Es hätte dem Bevollmächtigen des Klägers oblegen, zur mündlichen Verhandlung zu erscheinen und darzulegen, welche Schritte unternommen wurden, um ein Erscheinen des Klägers zu ermöglichen, und warum dies – entgegen der durch die Justizvollzugsanstalt gegenüber dem Gericht erteilten Zusicherung – ohne Verschulden des Klägers nicht möglich gewesen war. Ferner wäre darzulegen gewesen, was der Kläger vortragen wollte, um zur Aufklärung des Sachverhalts oder zu seiner effektiven Rechtsverfolgung beizutragen, um eine Verlegung oder Vertagung des Termins zu rechtfertigen.
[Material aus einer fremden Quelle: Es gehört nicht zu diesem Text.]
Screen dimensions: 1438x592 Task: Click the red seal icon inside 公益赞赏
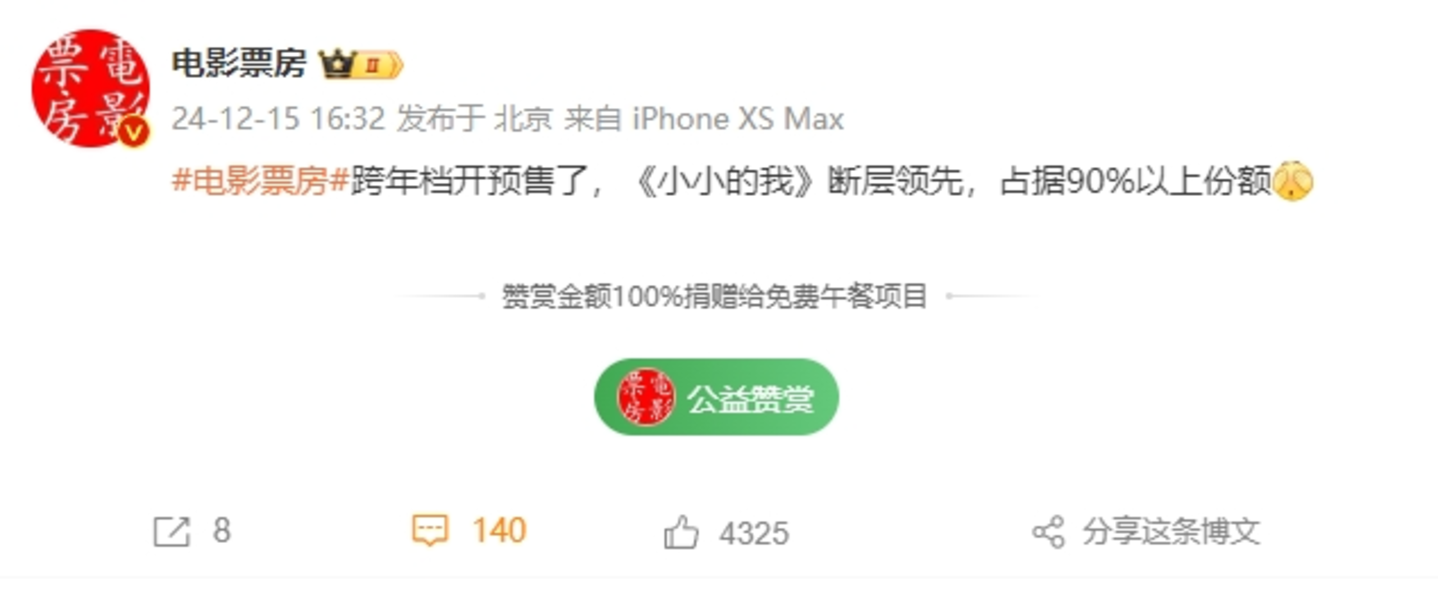point(646,397)
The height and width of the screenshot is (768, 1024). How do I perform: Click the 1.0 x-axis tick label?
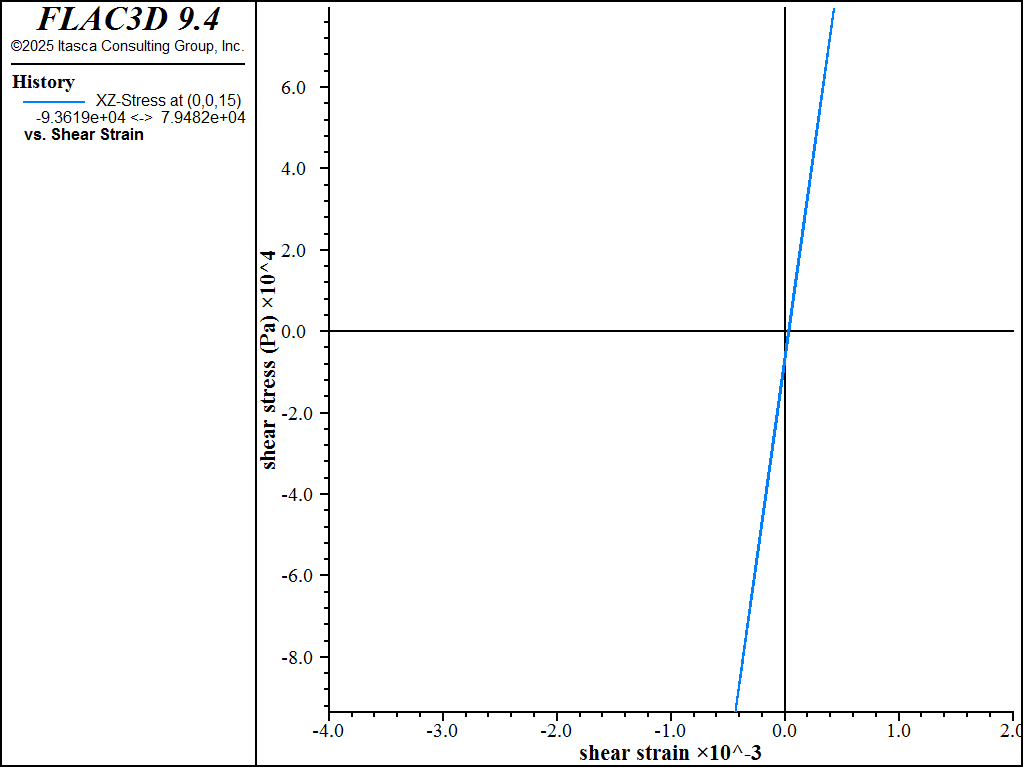click(899, 730)
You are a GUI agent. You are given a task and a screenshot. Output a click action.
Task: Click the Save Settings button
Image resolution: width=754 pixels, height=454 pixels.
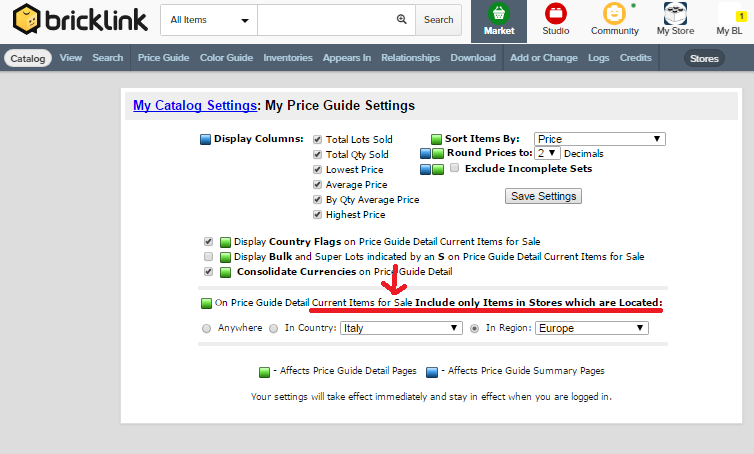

Durch sein Nichterscheinen in der mündlichen Verhandlung hat der Bevollmächtigte des Klägers – ohne dass für ihn selbst eine Verhinderung behauptet oder ersichtlich war und ist – seine Möglichkeit, rechtliches Gehör finden, selbst vereitelt. Er hat sich auch nach dem Schreiben des Gerichts vom 1. August 2017 nicht mehr schriftsätzlich an das Gericht gewandt und etwa geltend gemacht, dass die Zusicherung der Justizvollzugsanstalt gegenüber dem Gericht nicht eingehalten werde. Auch in der Begründung des vorliegenden Zulassungsantrags werden keinerlei Angaben dazu gemacht, welche Schritte unternommen wurden, um ein Erscheinen des Klägers zu ermöglichen, und warum dies ohne Verschulden des Klägers nicht möglich gewesen sein sollte.
c) Darüber hinaus sind die Darlegungsanforderungen des § 78 Abs. 4 Satz 4 AsylG nicht erfüllt, weil dem Zulassungsantrag nicht entnommen werden kann, was der Kläger bei ausreichender Gewährung rechtlichen Gehörs – bei Teilnahme an der mündlichen Verhandlung – noch vorgetragen hätte.
Die Gehörsrüge nach § 78 Abs. 3 Nr. 3 AsylG i.V.m. § 138 Nr. 3 VwGO erfordert regelmäßig die substantiierte Darlegung dessen, was der Beteiligte bei Gewährung des Gehörs noch vorgebracht hätte und inwiefern der weitere Vortrag zur Klärung des geltend gemachten Anspruchs geeignet gewesen wäre (stRspr; siehe z.B. BVerwG, B.v. 28.1.2003 – 4 B 4/03 – juris Rn. 4; BayVGH, B.v. 15.12.2017 – 11 ZB 17.31632 – juris 5 m.w.N.). Nur auf der Grundlage eines solchen Vortrags kann geprüft und entschieden werden, ob auszuschließen ist, dass die Gewährung rechtlichen Gehörs zu einer anderen, dem Rechtsmittelführer günstigeren Entscheidung geführt hätte (BVerfG, B.v. 13.3.1993 – 2 BvR 1988/92 – juris Rn. 34).
Die bloße Behauptung in dem Berufungszulassungsantrag „Hätte der Kläger Gelegenheit gehabt, sich in der mündlichen Verhandlung zu äußern, hätte das Gericht zumindest weitere Rückkehrhindernisse festgestellt.“ genügt diesen Anforderungen nicht. Im Übrigen ist darauf hinzuweisen, dass das Verwaltungsgericht bei seiner Sachverhaltswürdigung nicht auf die persönliche Glaubwürdigkeit des Klägers bzw. die Glaubhaftigkeit seines Sachvortrags abgestellt, sondern seinen Vortrag als wahr unterstellt hat (UA S. 4 unten).
Die Kostenentscheidung beruht auf § 154 Abs. 2 VwGO. Gerichtskosten werden gemäß § 83b AsylG nicht erhoben.
Mit dieser gemäß § 80 AsylG unanfechtbaren Entscheidung wird das Urteil des Verwaltungsgerichts rechtskräftig (§ 78 Abs. 5 Satz 2 AsylG).